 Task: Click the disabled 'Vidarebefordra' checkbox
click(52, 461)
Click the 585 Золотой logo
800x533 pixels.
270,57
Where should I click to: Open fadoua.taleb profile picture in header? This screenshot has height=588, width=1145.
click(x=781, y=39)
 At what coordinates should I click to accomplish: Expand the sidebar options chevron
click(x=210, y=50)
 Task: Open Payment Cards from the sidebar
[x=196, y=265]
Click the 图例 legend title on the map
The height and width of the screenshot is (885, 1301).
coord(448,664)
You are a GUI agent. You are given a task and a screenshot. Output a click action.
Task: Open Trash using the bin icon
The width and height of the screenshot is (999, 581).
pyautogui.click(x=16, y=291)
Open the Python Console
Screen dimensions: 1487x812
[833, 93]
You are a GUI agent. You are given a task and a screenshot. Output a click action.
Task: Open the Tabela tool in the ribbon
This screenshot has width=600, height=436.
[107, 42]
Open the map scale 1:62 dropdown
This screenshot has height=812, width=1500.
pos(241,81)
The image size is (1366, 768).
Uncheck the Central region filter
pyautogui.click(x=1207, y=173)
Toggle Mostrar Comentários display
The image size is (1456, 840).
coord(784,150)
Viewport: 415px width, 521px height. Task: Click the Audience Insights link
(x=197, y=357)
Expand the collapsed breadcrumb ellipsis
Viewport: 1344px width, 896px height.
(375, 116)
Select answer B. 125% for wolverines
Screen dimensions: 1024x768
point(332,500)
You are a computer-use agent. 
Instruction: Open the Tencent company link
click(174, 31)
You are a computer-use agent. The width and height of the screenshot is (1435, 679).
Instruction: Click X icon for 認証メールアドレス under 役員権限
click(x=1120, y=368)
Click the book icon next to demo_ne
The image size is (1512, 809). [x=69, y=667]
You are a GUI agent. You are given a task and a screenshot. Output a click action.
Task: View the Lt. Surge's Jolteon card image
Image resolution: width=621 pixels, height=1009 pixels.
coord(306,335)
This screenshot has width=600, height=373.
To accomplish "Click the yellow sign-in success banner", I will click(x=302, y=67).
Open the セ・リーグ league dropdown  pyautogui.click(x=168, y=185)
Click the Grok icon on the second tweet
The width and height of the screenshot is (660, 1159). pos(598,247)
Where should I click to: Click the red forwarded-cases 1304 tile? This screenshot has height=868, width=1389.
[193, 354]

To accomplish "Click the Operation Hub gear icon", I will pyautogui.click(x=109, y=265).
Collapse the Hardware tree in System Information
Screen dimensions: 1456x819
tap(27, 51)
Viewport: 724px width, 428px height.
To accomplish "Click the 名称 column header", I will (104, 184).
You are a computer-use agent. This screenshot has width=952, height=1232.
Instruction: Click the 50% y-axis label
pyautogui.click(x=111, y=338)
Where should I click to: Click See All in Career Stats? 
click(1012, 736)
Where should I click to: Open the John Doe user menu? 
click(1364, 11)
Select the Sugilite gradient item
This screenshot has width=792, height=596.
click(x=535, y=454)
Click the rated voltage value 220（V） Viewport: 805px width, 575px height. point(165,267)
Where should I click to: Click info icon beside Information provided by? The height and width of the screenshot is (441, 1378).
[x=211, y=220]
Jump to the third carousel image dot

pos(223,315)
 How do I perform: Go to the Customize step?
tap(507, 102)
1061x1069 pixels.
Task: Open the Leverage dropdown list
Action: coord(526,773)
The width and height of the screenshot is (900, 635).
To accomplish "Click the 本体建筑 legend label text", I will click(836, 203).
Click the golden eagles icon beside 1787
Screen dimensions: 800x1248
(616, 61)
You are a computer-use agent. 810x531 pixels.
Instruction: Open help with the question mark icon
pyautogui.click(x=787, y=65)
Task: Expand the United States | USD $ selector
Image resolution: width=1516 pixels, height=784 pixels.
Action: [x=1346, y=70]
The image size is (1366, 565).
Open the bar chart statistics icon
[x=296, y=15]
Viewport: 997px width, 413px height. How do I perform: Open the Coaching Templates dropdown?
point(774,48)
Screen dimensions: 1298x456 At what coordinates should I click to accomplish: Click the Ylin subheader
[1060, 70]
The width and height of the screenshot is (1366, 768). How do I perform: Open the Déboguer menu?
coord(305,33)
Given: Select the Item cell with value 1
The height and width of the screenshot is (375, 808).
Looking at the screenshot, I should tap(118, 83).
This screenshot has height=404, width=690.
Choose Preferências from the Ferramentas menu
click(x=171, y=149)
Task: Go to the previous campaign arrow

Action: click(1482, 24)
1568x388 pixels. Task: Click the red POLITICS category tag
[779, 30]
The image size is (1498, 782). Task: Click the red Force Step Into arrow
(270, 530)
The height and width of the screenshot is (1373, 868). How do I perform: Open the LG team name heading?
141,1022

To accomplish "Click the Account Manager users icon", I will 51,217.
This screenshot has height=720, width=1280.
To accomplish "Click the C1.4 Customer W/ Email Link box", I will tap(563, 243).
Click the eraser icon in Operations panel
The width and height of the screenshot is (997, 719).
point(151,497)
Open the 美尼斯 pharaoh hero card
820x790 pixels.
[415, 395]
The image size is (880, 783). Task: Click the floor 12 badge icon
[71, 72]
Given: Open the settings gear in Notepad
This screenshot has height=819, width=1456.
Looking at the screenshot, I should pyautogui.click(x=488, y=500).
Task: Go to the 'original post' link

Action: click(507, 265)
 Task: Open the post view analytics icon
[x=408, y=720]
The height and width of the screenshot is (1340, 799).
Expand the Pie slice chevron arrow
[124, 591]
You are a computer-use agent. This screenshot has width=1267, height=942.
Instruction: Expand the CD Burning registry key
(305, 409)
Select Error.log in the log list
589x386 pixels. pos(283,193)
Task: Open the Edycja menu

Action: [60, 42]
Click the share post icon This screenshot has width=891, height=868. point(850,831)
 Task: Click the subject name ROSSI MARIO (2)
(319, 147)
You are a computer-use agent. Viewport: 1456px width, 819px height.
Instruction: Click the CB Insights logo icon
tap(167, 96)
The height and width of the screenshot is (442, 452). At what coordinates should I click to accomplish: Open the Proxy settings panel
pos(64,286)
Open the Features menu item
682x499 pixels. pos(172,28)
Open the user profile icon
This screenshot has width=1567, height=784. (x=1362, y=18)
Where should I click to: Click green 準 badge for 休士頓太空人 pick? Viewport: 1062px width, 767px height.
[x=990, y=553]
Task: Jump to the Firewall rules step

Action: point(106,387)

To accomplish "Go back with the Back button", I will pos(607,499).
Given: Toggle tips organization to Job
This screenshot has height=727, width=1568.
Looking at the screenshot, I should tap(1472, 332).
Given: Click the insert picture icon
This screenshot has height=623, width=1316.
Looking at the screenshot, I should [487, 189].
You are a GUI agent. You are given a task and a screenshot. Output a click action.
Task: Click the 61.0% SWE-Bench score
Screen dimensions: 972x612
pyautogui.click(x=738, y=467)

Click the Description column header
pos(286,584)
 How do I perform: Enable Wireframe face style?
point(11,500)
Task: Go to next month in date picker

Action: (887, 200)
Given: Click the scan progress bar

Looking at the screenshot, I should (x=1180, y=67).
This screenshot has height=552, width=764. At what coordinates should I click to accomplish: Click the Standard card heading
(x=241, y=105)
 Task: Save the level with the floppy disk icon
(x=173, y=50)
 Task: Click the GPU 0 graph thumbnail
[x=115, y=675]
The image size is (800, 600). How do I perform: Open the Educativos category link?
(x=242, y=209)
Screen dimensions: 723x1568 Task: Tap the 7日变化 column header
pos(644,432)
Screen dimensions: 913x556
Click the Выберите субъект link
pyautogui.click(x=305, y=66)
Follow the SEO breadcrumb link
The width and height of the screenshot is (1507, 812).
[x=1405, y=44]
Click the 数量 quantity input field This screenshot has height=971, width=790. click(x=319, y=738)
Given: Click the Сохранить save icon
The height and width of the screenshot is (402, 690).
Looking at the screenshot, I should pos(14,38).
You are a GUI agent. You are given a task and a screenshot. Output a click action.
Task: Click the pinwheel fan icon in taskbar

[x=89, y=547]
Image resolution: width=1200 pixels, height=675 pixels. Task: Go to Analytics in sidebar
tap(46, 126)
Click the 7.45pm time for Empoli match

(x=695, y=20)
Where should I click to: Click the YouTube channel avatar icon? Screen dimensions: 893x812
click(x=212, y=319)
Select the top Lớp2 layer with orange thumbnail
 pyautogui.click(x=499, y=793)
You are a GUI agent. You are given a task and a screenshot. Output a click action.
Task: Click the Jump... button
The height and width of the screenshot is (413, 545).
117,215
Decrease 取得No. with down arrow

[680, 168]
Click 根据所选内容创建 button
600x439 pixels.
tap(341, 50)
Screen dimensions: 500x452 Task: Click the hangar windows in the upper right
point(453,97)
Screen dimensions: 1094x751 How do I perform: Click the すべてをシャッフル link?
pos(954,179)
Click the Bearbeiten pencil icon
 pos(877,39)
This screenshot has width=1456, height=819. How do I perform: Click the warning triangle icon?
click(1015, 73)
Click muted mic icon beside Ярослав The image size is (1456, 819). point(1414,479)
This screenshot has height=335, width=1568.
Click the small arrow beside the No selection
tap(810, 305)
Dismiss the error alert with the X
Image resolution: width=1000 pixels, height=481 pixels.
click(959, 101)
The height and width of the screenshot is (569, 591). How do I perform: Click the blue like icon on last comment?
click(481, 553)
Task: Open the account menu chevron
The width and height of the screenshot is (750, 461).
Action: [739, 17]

——————

WHAT THE TASK ASKS:
Write out the records word for word, starting with their first line and going on through the line that contains "point(332,500)".

OUTPUT FOR THIS EXERCISE:
 Task: Click the disabled 'Vidarebefordra' checkbox
click(52, 461)
Click the 585 Золотой logo
800x533 pixels.
270,57
Where should I click to: Open fadoua.taleb profile picture in header? This screenshot has height=588, width=1145.
click(x=781, y=39)
 At what coordinates should I click to accomplish: Expand the sidebar options chevron
click(x=210, y=50)
 Task: Open Payment Cards from the sidebar
[x=196, y=265]
Click the 图例 legend title on the map
The height and width of the screenshot is (885, 1301).
coord(448,664)
You are a GUI agent. You are given a task and a screenshot. Output a click action.
Task: Open Trash using the bin icon
The width and height of the screenshot is (999, 581).
pyautogui.click(x=16, y=291)
Open the Python Console
Screen dimensions: 1487x812
[833, 93]
You are a GUI agent. You are given a task and a screenshot. Output a click action.
Task: Open the Tabela tool in the ribbon
This screenshot has width=600, height=436.
[107, 42]
Open the map scale 1:62 dropdown
This screenshot has height=812, width=1500.
pos(241,81)
The image size is (1366, 768).
Uncheck the Central region filter
pyautogui.click(x=1207, y=173)
Toggle Mostrar Comentários display
The image size is (1456, 840).
coord(784,150)
Viewport: 415px width, 521px height. Task: Click the Audience Insights link
(x=197, y=357)
Expand the collapsed breadcrumb ellipsis
Viewport: 1344px width, 896px height.
(375, 116)
Select answer B. 125% for wolverines
Screen dimensions: 1024x768
point(332,500)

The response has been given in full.